Kahibaro
Discord Login Register

Histograms and Density Plots

Understanding Histograms

Histograms show how data values are distributed across different ranges. Instead of plotting each data point separately, a histogram groups values into bins and shows how many values fall into each bin. This is very useful when you have many observations and want to see the overall shape of the data, such as whether it is symmetric, skewed, or has multiple peaks.

In MATLAB, histograms are usually created from a vector of numeric data. Each element of the vector is treated as one observation. Histograms are especially helpful when you want to understand the spread and concentration of values, detect outliers, or compare distributions between different data sets.

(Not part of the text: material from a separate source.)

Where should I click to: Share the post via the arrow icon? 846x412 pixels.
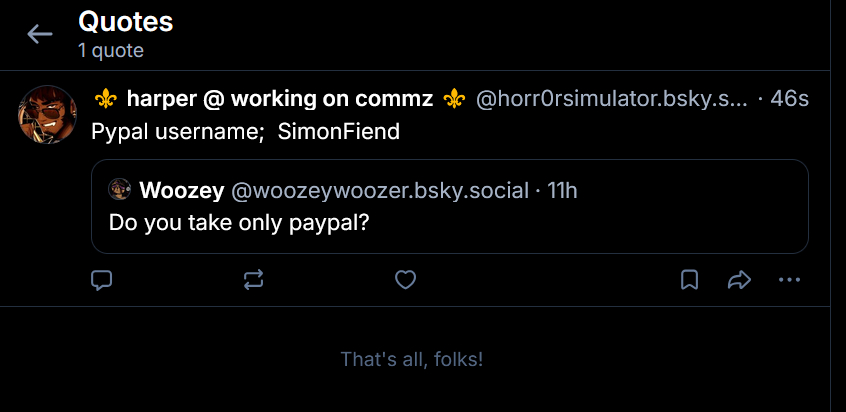[739, 280]
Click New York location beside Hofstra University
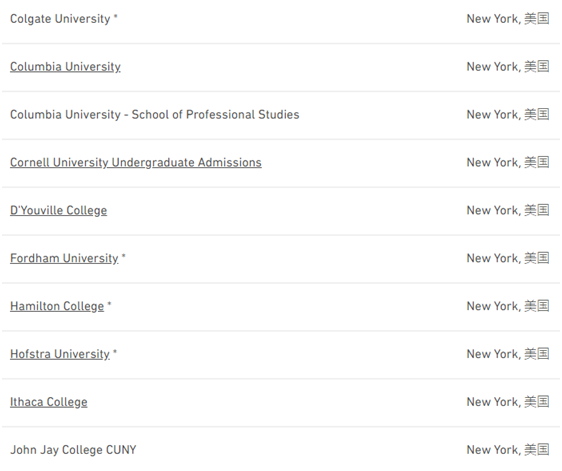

Creating Simple Histograms with `histogram`

The basic function to draw a histogram in modern MATLAB is histogram. You call it with a data vector and MATLAB creates a bar-like plot where each bar represents one bin.

A minimal example is:

matlab
data = randn(1000,1);      % 1000 samples from a normal distribution
histogram(data);

Here, randn produces random values that are roughly bell-shaped around zero. histogram automatically chooses a binning strategy and scales the vertical axis to show counts per bin.

You can store the returned object if you want to modify properties later:

matlab
h = histogram(data);

The output h is a histogram object that you can adjust, for example by changing its face color or line style.

Controlling Bin Size and Bin Edges

The appearance and usefulness of a histogram depend strongly on the choice of bins. If bins are too wide, important details are hidden. If bins are too narrow, the plot looks noisy.

MATLAB can choose bins automatically, but you can also control them. The most direct way is to set the number of bins with the NumBins property:

matlab
histogram(data,'NumBins',30);

You can also specify the bin edges exactly. This is useful if you know the ranges that matter for your problem. For example, if you want bins from -5 to 5 in steps of 0.5, you can create a vector of edges and pass it to the BinEdges name-value pair:

matlab
edges = -5:0.5:5;
histogram(data,'BinEdges',edges);

Once you call histogram, you can modify the bins via the object:

matlab
h = histogram(data);
h.NumBins = 50;

You can also set the bin width instead of the number of bins:

matlab
histogram(data,'BinWidth',0.2);

MATLAB adjusts the number of bins to cover the full range of your data with the specified width.

Counts, Normalization, and Histogram Types

By default, histograms show counts, which means the height of each bar equals the number of observations in that bin. Sometimes you want a different interpretation of the vertical axis, such as probabilities or densities, especially when you compare histograms from different sized data sets.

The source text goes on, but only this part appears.